The Materials Physics Group, led by Koushik Pal, works on theory and simulation of quantum and energy materials utilizing electronic structure theory, multi-scale modelling, high-performance computing and materials informatics. The overreaching aim of the group is to design highly efficient quantum and energy materials that can be used in faster electronics, quantum computing, and clean energy devices. This research in the group is multidisciplinary and sits at the intersection of solid state physics and materials science. The group interacts closely with leading experimental groups to provide insights into experimental observations, guide experiments, and to to get inspired by experiments in pursuit of solving critical problems in a timely manner and to bridge the gap between theory, simulations and experiments. Recent works from the group have lead to successful experimental realization of weak tological phase and several low-thermal conductivity materials.  

One theme of research in the group is to understand quantum phases of materials such as  topological insulating, Dirac and Weyl semimatallic phases and investigate their effects on various materials properties like electrical and thermal transport using theoretical and computaional approaches. The idea is to develop structure-property relationships that can be used as "design rules" for efficient screening and design of new materials with target properties. The group aims to exploit connections between dispareate materials classes and couple multiple order paerameters - such as topology, thermoelectricity, magnetism, electron-phonon couplimg, strongly correlated electrons, etc. - to tune properties of materials with ease. This theme aligns well with the semiconductor and quantum missions which are onging worldwide.

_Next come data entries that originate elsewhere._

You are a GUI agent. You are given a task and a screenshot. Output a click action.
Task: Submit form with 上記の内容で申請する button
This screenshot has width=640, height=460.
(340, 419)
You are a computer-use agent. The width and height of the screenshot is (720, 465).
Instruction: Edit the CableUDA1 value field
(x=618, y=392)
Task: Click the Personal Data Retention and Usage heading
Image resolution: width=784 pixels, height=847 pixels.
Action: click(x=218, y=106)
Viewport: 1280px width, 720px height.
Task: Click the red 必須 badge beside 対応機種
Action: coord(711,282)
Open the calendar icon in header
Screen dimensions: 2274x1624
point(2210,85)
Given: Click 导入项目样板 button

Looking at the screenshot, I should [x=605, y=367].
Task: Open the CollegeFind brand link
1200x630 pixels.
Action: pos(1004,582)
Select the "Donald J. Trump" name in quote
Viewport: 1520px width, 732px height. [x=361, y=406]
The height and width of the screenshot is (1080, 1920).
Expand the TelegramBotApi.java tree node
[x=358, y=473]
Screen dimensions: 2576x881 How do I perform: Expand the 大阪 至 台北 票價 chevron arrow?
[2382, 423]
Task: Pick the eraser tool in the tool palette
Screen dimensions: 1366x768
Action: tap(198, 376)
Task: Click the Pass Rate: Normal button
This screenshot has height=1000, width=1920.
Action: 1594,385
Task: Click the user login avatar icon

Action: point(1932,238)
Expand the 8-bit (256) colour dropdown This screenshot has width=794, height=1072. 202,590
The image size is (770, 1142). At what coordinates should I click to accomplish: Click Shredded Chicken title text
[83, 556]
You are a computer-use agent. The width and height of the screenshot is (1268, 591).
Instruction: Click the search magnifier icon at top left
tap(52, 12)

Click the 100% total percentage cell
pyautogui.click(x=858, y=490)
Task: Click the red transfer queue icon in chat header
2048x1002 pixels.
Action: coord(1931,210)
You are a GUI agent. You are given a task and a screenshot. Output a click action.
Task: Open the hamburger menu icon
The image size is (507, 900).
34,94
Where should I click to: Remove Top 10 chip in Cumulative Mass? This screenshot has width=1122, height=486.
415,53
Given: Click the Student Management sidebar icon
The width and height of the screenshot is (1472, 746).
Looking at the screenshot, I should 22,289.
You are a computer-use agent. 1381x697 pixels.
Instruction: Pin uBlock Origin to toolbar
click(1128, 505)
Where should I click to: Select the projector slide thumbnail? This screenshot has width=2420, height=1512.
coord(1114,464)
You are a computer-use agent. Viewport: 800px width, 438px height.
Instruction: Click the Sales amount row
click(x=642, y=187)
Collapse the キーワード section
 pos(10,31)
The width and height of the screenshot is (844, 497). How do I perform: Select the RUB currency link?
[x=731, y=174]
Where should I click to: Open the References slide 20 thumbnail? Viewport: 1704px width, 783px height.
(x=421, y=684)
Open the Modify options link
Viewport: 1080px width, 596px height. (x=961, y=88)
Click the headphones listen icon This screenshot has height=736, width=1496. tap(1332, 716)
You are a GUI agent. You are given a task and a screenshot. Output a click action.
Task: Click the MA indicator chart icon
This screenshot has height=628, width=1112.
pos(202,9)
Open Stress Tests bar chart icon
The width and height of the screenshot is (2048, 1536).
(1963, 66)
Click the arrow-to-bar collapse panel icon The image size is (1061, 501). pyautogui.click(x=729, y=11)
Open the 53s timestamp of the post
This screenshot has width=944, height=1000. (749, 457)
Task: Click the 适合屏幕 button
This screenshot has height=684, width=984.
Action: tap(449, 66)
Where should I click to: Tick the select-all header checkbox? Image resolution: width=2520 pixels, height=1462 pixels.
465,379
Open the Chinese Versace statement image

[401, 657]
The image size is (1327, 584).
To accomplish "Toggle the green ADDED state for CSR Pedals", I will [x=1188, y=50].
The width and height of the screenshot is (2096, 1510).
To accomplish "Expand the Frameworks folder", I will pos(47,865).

Another research direction in the group is to perform theory guided design of new materilas which have not been synthesized in the lab yet. This is done either using the "bottiom-up" approach i.e., atomically design new materials from scracth using quantum mechanics or using the "top-down" approach which is essentially screenign potential materials from large materials databases using physics informed ideas. Of course, both these approaches require a set of rigorous stability checks - thermodynamics, dynamic, kinertic, etc., - to be able to make robust predictions. Techniques from machine-learning and ideas of informatics can be applied to materials domain to solve this type of problems quite efficiently, which falls in the area materlals informatics. In terms of materials, the group focuses on semicondutors,  various quantum topolgical materials, thermoelectrics and photovolatics such as halide perovskites.